▶ [THE DATA]
╔══

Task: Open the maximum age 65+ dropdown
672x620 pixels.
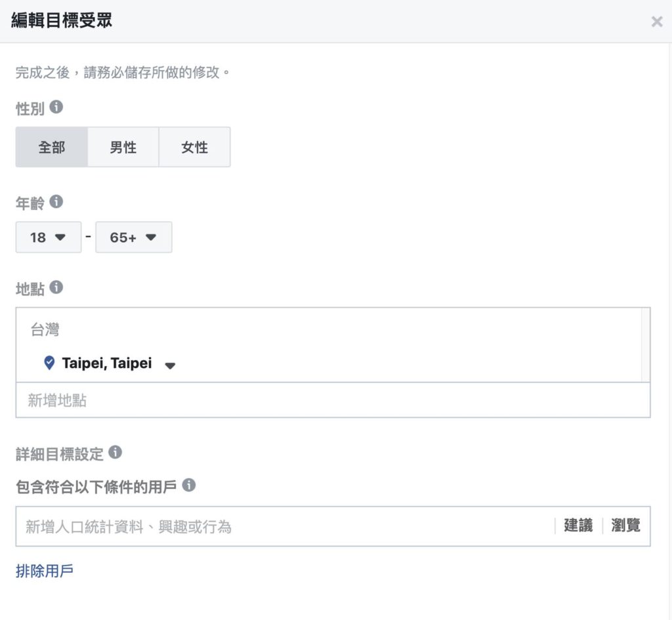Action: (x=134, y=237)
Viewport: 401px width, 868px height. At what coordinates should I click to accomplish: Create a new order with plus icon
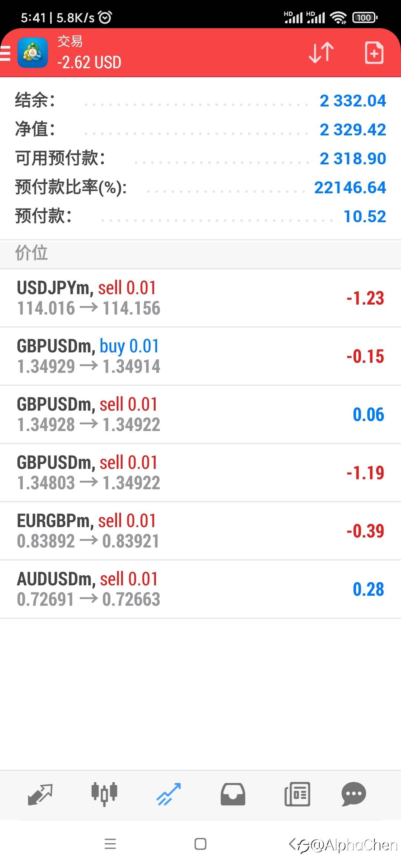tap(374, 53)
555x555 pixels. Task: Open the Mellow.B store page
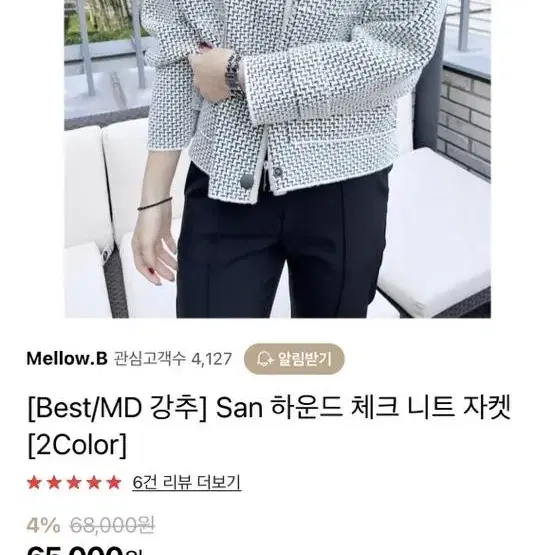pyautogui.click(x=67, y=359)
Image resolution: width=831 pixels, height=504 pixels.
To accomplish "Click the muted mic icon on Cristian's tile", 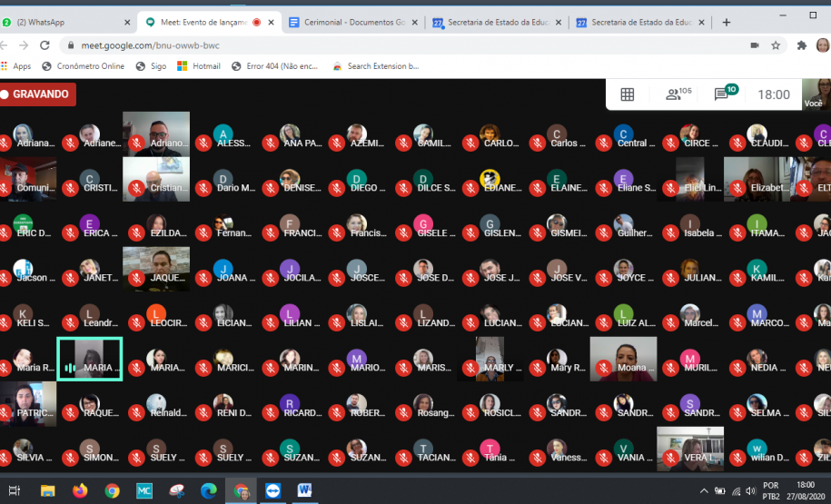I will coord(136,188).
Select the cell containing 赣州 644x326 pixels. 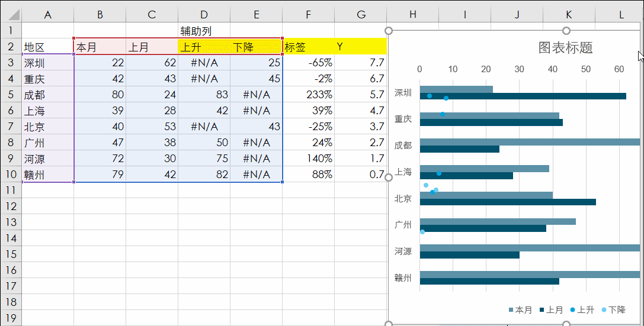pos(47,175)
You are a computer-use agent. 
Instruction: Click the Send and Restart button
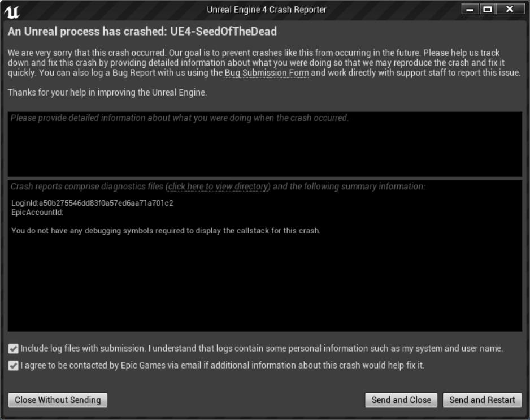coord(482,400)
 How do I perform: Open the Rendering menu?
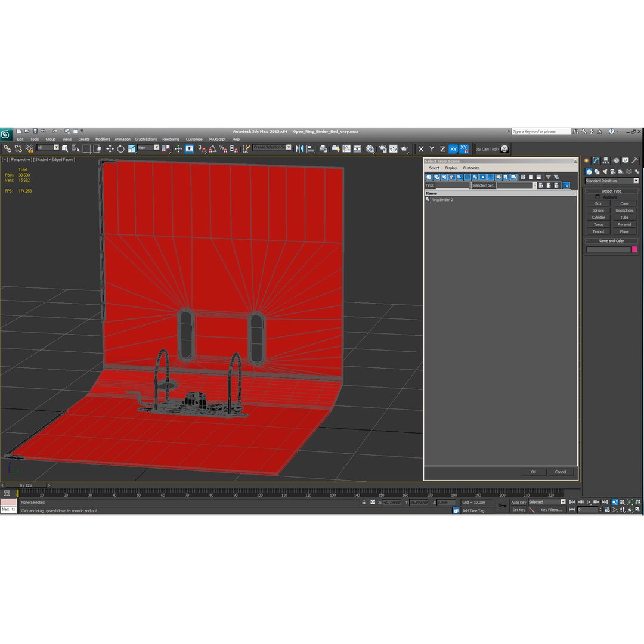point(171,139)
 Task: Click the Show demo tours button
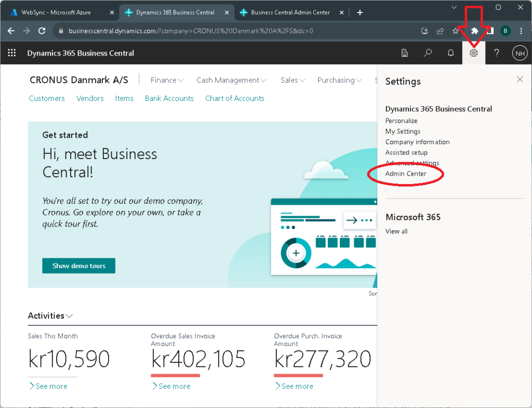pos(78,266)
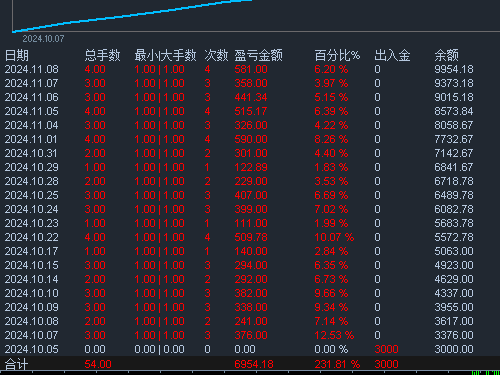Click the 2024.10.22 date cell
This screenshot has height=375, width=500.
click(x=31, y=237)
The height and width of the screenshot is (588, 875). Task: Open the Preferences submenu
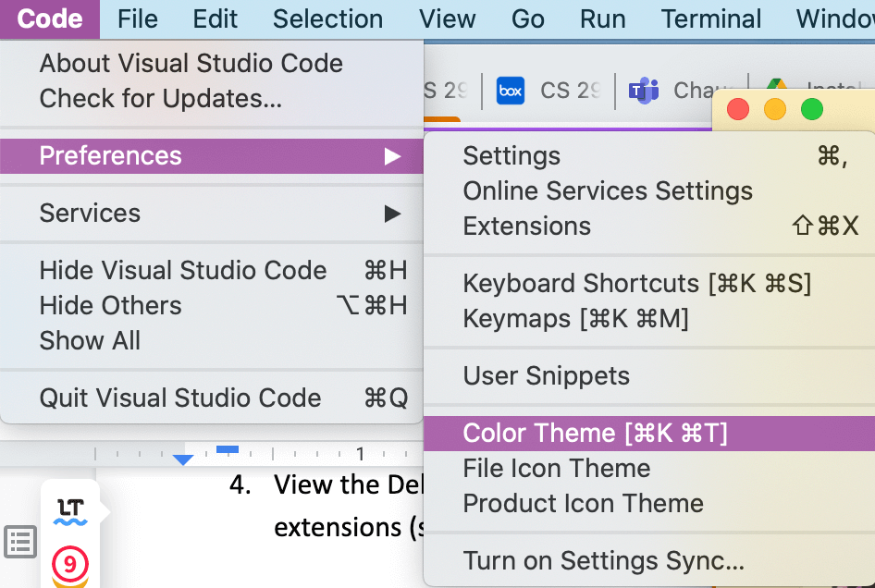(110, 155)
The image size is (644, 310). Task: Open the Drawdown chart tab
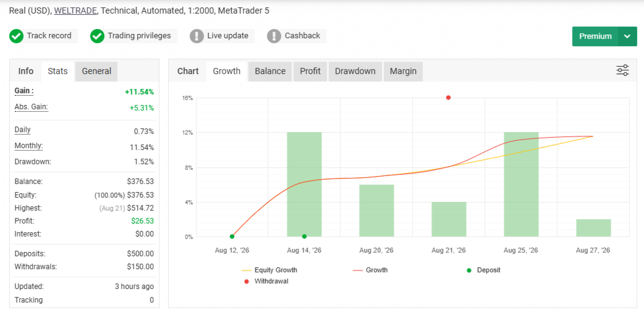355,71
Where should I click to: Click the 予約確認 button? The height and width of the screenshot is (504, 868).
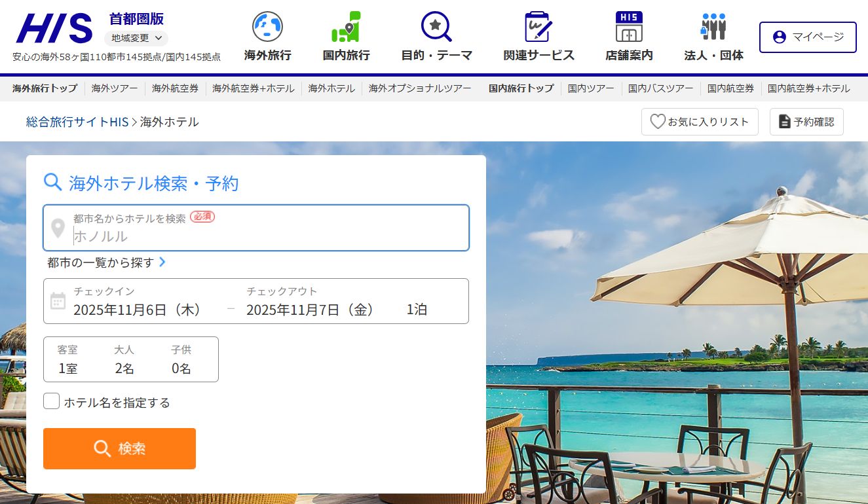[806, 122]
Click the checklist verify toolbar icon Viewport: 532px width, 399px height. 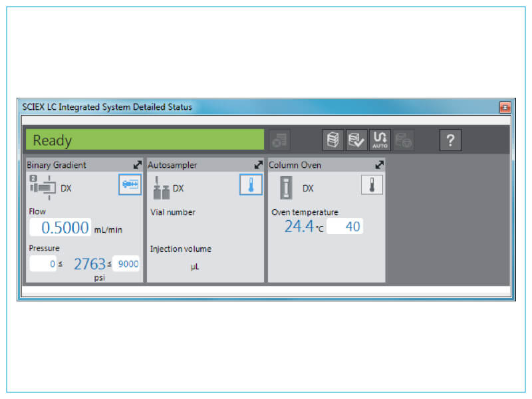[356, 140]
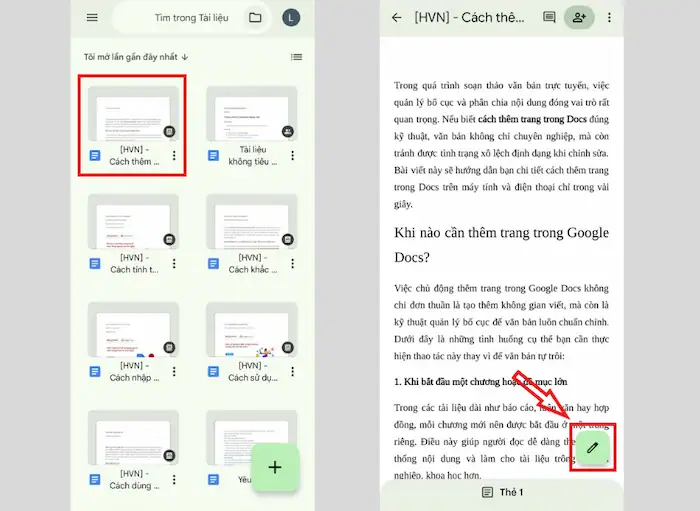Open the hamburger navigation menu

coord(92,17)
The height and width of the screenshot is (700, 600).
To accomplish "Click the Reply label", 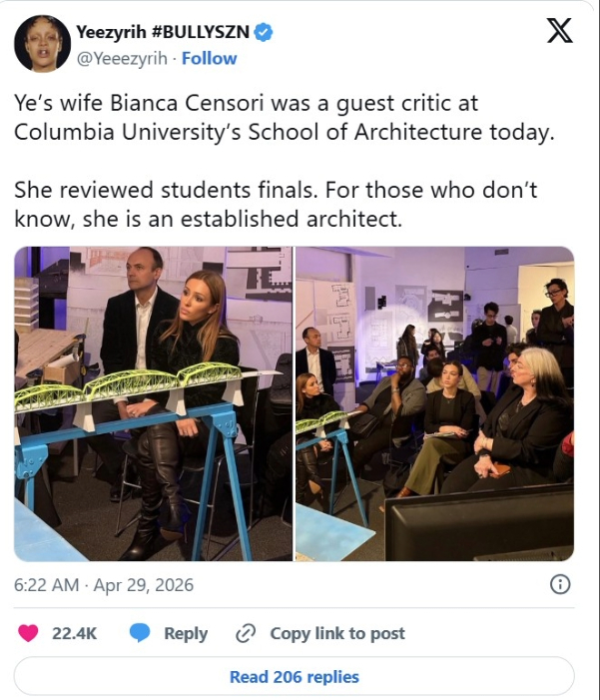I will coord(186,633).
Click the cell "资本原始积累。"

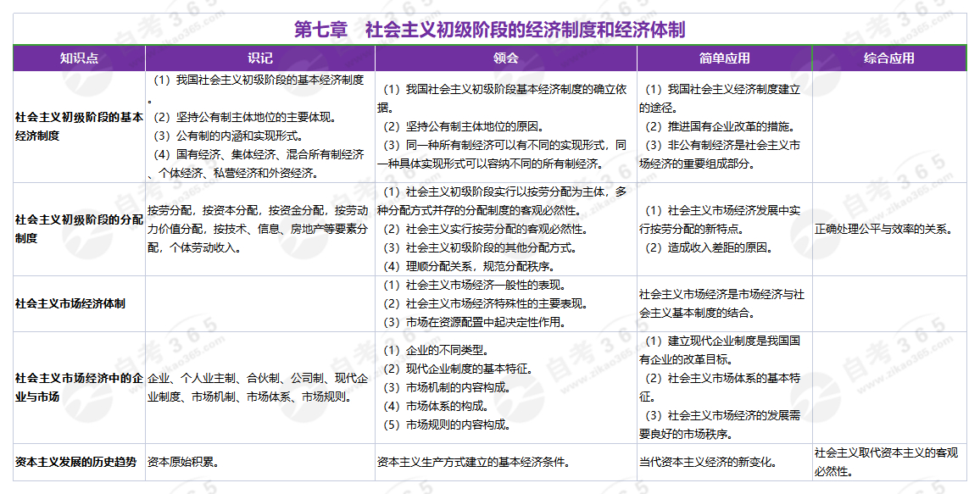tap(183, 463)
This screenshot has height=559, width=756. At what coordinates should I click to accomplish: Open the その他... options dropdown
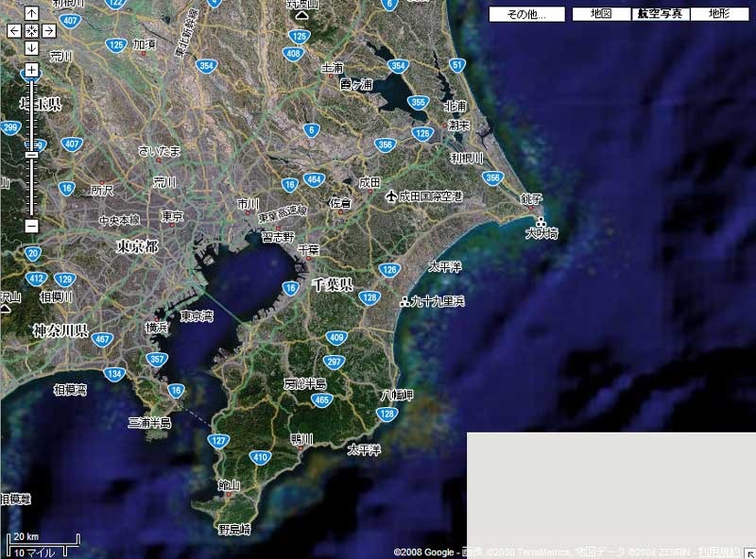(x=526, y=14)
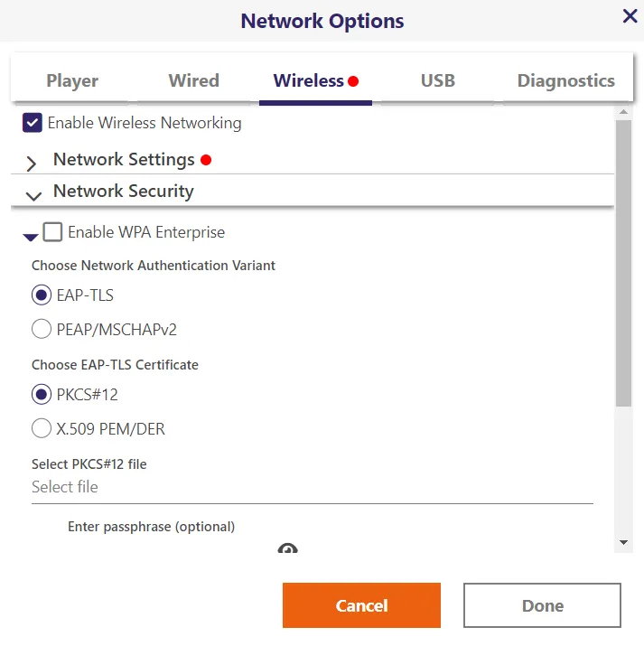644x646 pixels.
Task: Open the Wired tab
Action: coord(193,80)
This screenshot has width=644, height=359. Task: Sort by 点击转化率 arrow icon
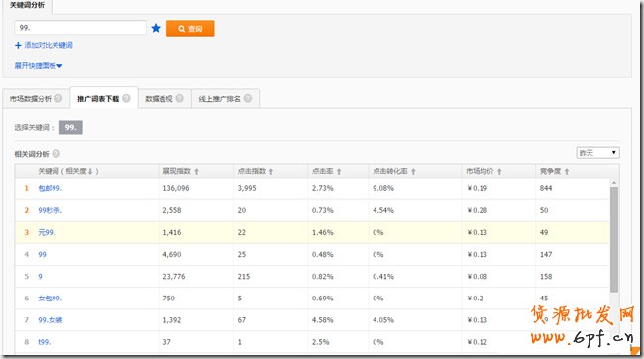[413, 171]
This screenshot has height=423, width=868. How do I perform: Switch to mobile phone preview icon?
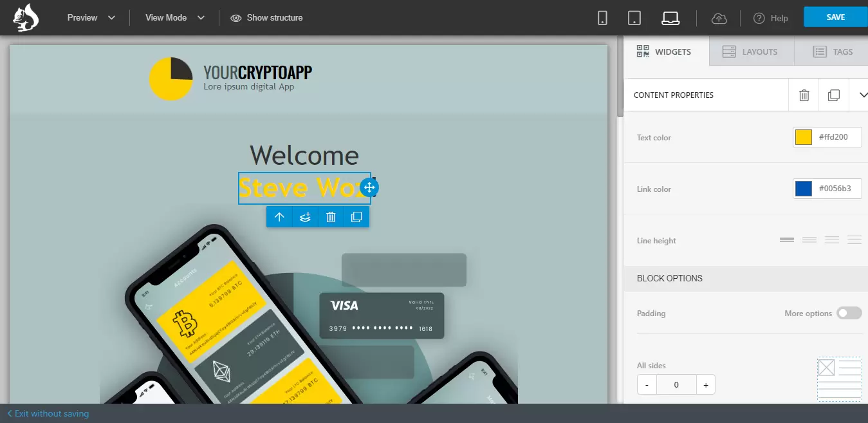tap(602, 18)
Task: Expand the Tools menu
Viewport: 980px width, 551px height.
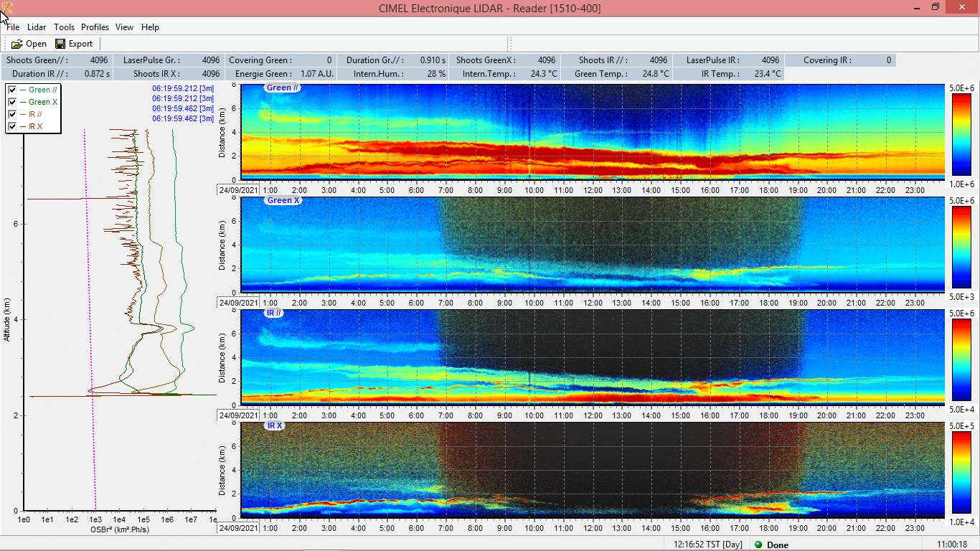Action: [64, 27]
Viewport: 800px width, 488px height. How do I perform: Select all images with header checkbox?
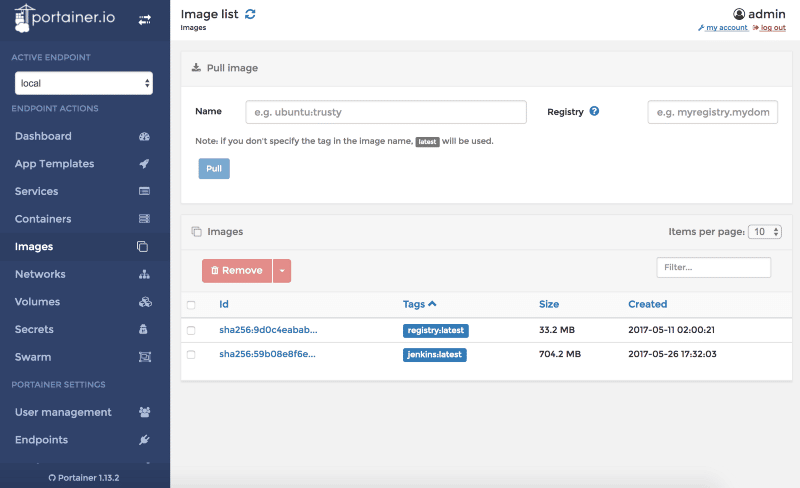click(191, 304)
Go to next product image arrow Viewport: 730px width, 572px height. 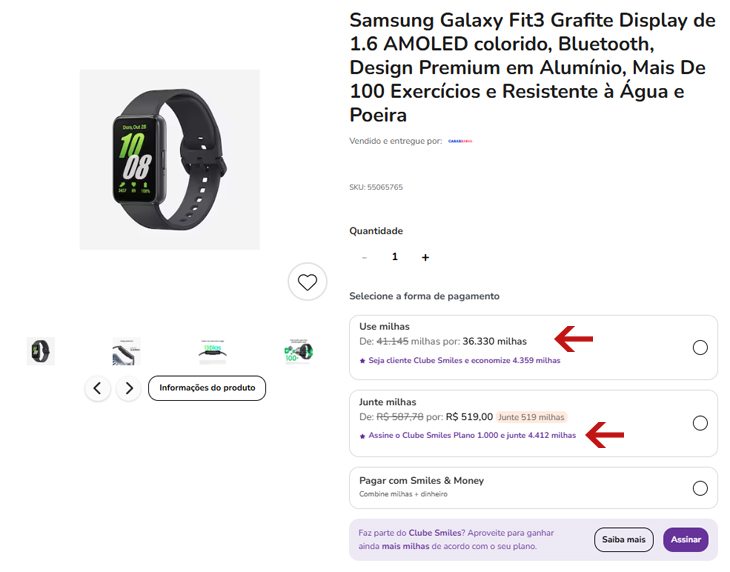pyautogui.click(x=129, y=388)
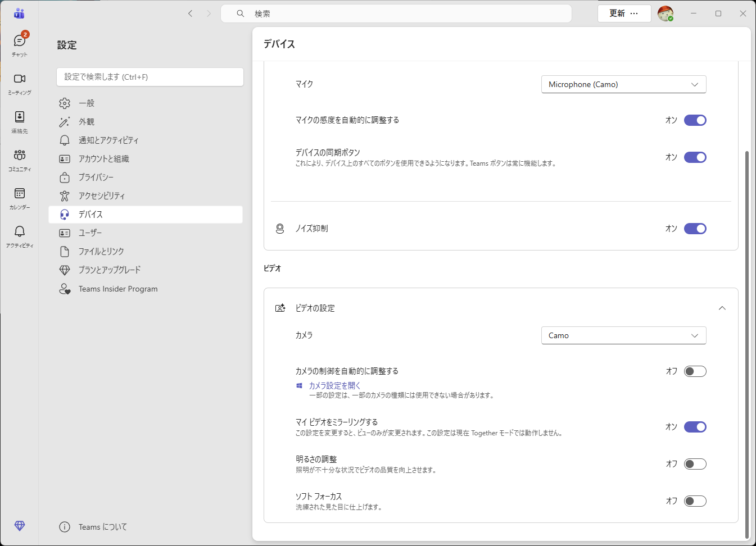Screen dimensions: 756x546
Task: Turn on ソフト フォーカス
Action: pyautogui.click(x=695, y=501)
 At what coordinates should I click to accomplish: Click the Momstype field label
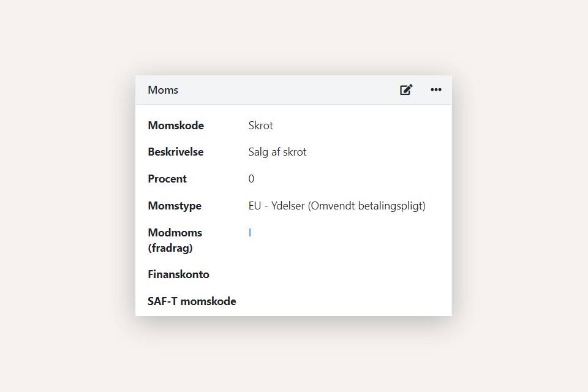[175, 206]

╚══

▶ [WORK TO BE COMPLETED] The line containing "Image resolution: width=831" marks the end: copy exactly every line from the start of the records up to and including it, leaving out the pictures.

▶ [EXERCISE ANSWER]
Task: Open the maximum age 65+ dropdown
672x620 pixels.
Action: (x=134, y=237)
Viewport: 401px width, 868px height. At what coordinates should I click to accomplish: Create a new order with plus icon
tap(374, 53)
555x555 pixels. Task: Open the Mellow.B store page
pyautogui.click(x=67, y=359)
Image resolution: width=831 pixels, height=504 pixels.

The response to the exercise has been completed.